Cette manie des listes qui m'obsède — et ne se calme pas, au contraire — sert évidemment à lutter contre l'oubli. Tout mon passé, cette accumulation énorme de lieux parcourus, de personnes connues, d'histoires vécues, de livres lus, de films vus, de musiques entendues que chacun traîne après soi, bric-à-brac encombrant, monstrueux dont certains cherchent à se débarrasser comme on vide un grenier ou une cave, est à mes yeux un trésor. Parce que c'est lui le matériau de mes écritures ? Je ne sais pas si l'écriture est une fin ou un simple moyen. Un moyen pour... pour... pour quoi au fond ?
Rester vivant ?
L'oubli est une petite mort. Je regardais naguère l'excellent Berlin express de Jacques Tourneur. Au milieu du film, une scène frappante : l'assassinat d'un clown. Ça me rappelle quelque chose. Je consulte mes fiches : oui, j'avais déjà vu Berlin express. Pire encore : Un été capricieux, de Jiri Menzel, l'un de mes films de l'été. Je l'avais déjà vu à sa sortie, en 1969. Aucun souvenir. Il n'en reste plus rien qu'une ligne dans une liste. C'est lamentable. Je ne suis pas de ceux qui trouvent naturel d'oublier. Je me sens infirme.
Chaque matin je note sur un bout de papier les tâches de la journée, traduction, écriture, courrier, téléphone, courses, reportant à chaque fois ce qui n'a pas été fait la veille, notant ailleurs, dans l'agenda de l'ordi les tâches plus lointaines. Opération utilitaire, mais guère indifférente. Elle suscite des sentiments contradictoires : cette masse de choses à faire, c'est un peu accablant, mais cela prouve qu'on pense à moi, que j'existe.
Les livres que j'ai lus ? Trop tard pour en dresser la liste, dommage, mais je tiens celle de nos DVD, couvant des yeux ce signe extérieur de richesse culturelle, ainsi que le catalogue des ouvrages que j'ai traduits qui s'allonge lentement sur le présent site, comme un avare contemple son tas d'or. Je jalousais naguère mon confrère François Xavier Jaujard et son carnet noir gros de 400 adresses ; mon répertoire à moi, dans l'ordinateur, en contient quatre fois plus. Et tout cela m'inspire une fierté puérile.

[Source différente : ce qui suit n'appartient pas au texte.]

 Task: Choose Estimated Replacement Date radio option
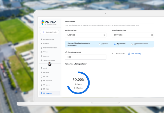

Mais le bizarre plaisir que procurent les listes ne se limite pas à celui de les voir grandir. Les listes closes ont aussi leur charme. J'avais huit ans quand j'ai lu dans le journal pour la première fois la liste des engagés du Tour de France. Cent-vingt hommes répartis en douze équipes de dix, chacun des dix affecté d'un numéro suivant l'ordre alphabétique. Je lisais et relisais ces noms, fasciné : tous ces types impeccablement rangés sur la ligne de départ, magiquement égaux avant d'être impitoyablement classés, quel ordre, quelle harmonie !
La mémoire étant une pauvre folle, je suis encore capable de réciter par cœur les trente-deux noms de mes camarades de sixième. Je déroule parfois ces noms en compagnie pour faire le malin, ou tout seul pour vérifier que les neurones marchent encore. Bernard, Blondet, Bretonnière, Charpentier, Debut, Dispot, Esparre, Gormezano... Je me la récite comme une espèce de poème, une prière sans dieu. C'est complètement idiot et c'est peut-être cette idiotie, curieusement, qui m'enchante le plus.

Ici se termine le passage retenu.